Later yesterday, I was on a conference call with the medical director of our company, and he crafted some blanket exceptions which were submitted to our state’s SOTA today and were approved. Starting tomorrow, we have permission to implement plans to give reasonably stable patients extra take home doses. These will have to be phased in over the next week, and the number of extra doses varies, depending on how long the patient has been in treatment and overall stability.

We are giving a lot of extra doses to patients. Even though I think it’s the right thing to do in order to reduce our patients’ risk of contracting COVID19, it makes me nervous. I don’t want to lose a patient from a methadone overdose from inappropriate consumption these take home doses, either.

So far, there are no positive COVID tests in our county. This isn’t because we have all healthy citizens, but rather because patients aren’t being tested unless they have traveled to a high-risk area or have known exposure to someone with a confirmed COVID diagnosis. People with only cough or intermittent fever aren’t being tested. They are being told they don’t meet criteria for testing. You can read more about this nationwide dilemma here:

Medical professionals in this area don’t have enough test kits yet. We won’t know how many infections we have until symptomatic people can get tested. And what do we tell people with symptoms but no test? Should they isolate themselves? For how long? Word has it that our county is expecting to get test kits soon, so this situation will (hopefully) resolve soon.

We ran out of hand sanitizer yesterday.
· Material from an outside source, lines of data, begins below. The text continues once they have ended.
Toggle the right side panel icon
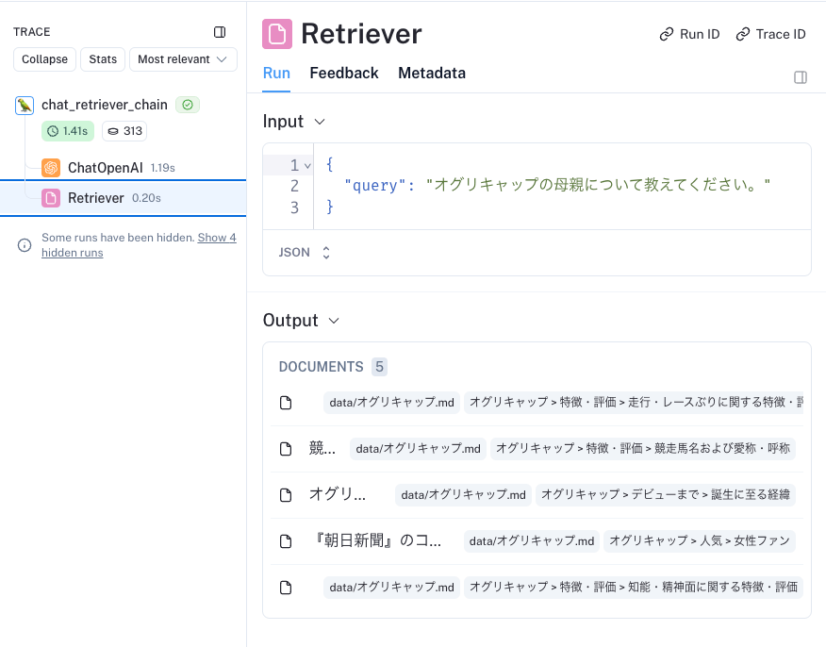The height and width of the screenshot is (647, 826). click(801, 77)
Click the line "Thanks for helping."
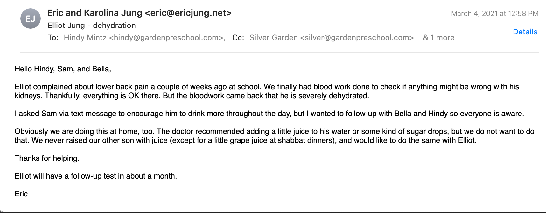The height and width of the screenshot is (213, 546). [47, 158]
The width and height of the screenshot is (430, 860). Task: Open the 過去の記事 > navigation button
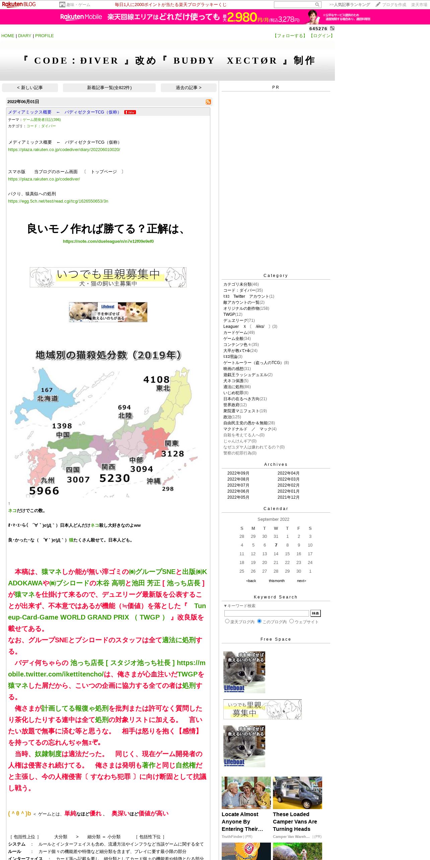189,88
But this was no problem. This being Wilkes County, famous for home brew and moonshine, my Program Director decided to make her own. As it turns out, there are simple recipes on the internet to make hand sanitizer. All you need is some aloe vera gel and rubbing alcohol, or ethanol, and mix them together in a certain ratio to form hand sanitizer. She poured her concoction into empty sanitizer containers and they worked well. The alcohol content is adequate (more than adequate by the smell) to do the job. One problem solved, at least.

She’s inspired me. I like to do crafts, so I think I will make some fabric face masks over the weekend.

We will get through this. For however long this contagion lasts, we will take all the precautions we can, and strive to be examples of courage and calm in the face of difficult uncertainties.

Above all else, we must reassure patients that they won’t be abandoned.